River Styx raises the spirits of Burroughs, Kerouac and Ginsberg with "Day of the Dead Beats"

Do you have to be young and unbound to family and job to gallivant through life like a poet? Is it possible to have the family and the stable occupation yet still somehow breathe experience deeply and move where the spirit takes you?

Not an easy question. But don't think -- be. Be yourself and be open to beatitude, for just one night, with the pioneering Beatnik writers no longer living.

River Styx and Paul Thiel present "Day of the Dead Beats," a reading of the work of Beatniks dead by St. Louisans live at Blueberry Hill Monday night.

Writers represented include Allen Ginsberg, William S. Burroughs, Jack Kerouac, Helen Adam, Denise Levertov, Bob Kaufman and Charles Bukowski. The readers include Harry Sky Campbell, Jan Garden Castro, Mike Castro, Phil Gounis, "Uncle" Bill Green, Ann Haubrich, Marvin Holman, Shirley LaFlore, Maria Massey, Erika Neading, Mike O'Brien, Tom "Papa" Ray, Lennie Smith, Danny Spell and Paul Thiel. Sky Kingsland will bang the bongos.
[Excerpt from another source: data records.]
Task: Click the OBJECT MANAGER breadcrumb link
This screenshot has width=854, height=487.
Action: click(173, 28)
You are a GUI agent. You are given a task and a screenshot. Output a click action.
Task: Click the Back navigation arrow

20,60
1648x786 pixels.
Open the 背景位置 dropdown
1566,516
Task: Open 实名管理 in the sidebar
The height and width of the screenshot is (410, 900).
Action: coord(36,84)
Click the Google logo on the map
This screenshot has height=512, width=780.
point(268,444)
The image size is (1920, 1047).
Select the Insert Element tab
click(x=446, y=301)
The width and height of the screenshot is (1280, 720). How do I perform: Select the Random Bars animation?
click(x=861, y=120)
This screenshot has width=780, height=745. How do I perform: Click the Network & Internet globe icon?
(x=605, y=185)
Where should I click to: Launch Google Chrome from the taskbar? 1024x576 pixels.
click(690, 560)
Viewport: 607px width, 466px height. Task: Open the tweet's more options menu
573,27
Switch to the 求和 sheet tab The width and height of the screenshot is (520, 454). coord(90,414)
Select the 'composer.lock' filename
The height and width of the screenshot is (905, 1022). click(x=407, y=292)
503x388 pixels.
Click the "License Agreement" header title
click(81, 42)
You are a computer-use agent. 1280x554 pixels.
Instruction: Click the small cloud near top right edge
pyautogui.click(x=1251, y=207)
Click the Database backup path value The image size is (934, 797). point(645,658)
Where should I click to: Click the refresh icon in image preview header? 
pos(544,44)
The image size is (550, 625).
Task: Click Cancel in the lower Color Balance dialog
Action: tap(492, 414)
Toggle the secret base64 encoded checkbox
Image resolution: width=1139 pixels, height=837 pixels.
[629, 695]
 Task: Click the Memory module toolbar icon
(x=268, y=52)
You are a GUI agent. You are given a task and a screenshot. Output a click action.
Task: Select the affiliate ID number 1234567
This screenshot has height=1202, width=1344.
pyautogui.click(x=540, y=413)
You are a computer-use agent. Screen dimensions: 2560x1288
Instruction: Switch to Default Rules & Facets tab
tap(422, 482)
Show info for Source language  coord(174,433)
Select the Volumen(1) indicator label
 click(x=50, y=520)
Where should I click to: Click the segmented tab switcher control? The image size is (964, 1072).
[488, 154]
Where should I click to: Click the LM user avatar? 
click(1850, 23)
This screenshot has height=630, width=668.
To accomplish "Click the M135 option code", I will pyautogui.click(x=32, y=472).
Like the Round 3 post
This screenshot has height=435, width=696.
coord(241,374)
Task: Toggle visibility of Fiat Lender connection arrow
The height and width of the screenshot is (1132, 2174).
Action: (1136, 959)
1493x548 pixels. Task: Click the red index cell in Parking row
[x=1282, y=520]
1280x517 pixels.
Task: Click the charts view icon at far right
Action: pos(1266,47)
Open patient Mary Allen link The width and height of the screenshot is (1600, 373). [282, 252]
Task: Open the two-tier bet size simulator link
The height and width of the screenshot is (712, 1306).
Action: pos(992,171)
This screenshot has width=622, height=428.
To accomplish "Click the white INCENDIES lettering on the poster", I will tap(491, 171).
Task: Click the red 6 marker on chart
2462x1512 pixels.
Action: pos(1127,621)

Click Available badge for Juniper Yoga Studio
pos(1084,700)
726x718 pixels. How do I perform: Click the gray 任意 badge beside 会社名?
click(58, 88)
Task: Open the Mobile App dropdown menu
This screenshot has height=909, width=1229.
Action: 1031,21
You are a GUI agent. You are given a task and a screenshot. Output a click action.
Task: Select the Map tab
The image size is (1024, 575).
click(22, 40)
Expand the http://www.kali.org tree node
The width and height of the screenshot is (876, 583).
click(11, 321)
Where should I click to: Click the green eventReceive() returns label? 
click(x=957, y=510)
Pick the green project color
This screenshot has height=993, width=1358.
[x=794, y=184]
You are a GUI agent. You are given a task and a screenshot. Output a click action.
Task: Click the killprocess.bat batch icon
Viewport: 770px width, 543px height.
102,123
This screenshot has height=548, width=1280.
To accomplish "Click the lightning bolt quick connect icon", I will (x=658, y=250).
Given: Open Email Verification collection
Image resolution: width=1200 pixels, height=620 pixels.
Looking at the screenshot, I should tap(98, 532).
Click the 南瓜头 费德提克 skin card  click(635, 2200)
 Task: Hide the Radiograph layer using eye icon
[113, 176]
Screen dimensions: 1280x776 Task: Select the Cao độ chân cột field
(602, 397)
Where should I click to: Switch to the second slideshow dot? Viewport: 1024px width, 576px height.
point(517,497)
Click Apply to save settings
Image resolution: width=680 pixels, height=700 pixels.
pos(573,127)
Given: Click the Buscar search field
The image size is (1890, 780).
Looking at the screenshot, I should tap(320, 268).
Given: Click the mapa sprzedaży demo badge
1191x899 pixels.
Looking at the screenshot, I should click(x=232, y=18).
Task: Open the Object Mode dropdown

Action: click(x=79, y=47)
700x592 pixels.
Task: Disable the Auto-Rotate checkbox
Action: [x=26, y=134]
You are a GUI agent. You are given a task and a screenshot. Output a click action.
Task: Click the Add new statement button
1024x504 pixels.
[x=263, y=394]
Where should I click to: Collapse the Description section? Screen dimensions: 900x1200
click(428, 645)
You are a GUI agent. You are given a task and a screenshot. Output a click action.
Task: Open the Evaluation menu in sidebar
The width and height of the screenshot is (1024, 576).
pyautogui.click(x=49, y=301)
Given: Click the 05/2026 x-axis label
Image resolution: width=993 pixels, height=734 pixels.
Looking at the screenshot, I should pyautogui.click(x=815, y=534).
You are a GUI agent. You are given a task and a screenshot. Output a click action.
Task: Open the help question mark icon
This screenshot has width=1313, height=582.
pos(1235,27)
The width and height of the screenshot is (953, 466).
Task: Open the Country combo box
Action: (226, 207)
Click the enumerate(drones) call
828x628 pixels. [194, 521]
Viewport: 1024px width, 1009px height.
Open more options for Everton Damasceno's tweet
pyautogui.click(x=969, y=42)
Thiel, along with the Castros, lived in San Francisco when the Beats were peeling away from the rest of us, and he befriended Ginsberg. The local poet says that the Beats taught him that "poetry didn't have to just be some academic exercise; it could come from the soul and the streets."

Thiel, who also organized the public reading of works by St. Louis Walk of Fame authors in January, decided to go ahead with a second dead Beats reading after attending the recent screening of The Source at Webster University. The documentary by Chuck Workman about the Beats and their heavy cultural influence begins with the historic meeting of Ginsberg, Kerouac and Burroughs. Thiel, noting that the theater was packed, recognized the public's appetite for more things Beat.

The other side of Beat life isn't exactly thrilling. Some writers were actually deadbeat dads, leaving wives and children behind to find themselves and have adventures. It ain't easy to balance the call of the wild and grownup responsibilities in this society or most others.

Listeners are encouraged to come in stereotypical Beatnik garb -- black turtlenecks, shades, berets, clunky necklaces and goatees.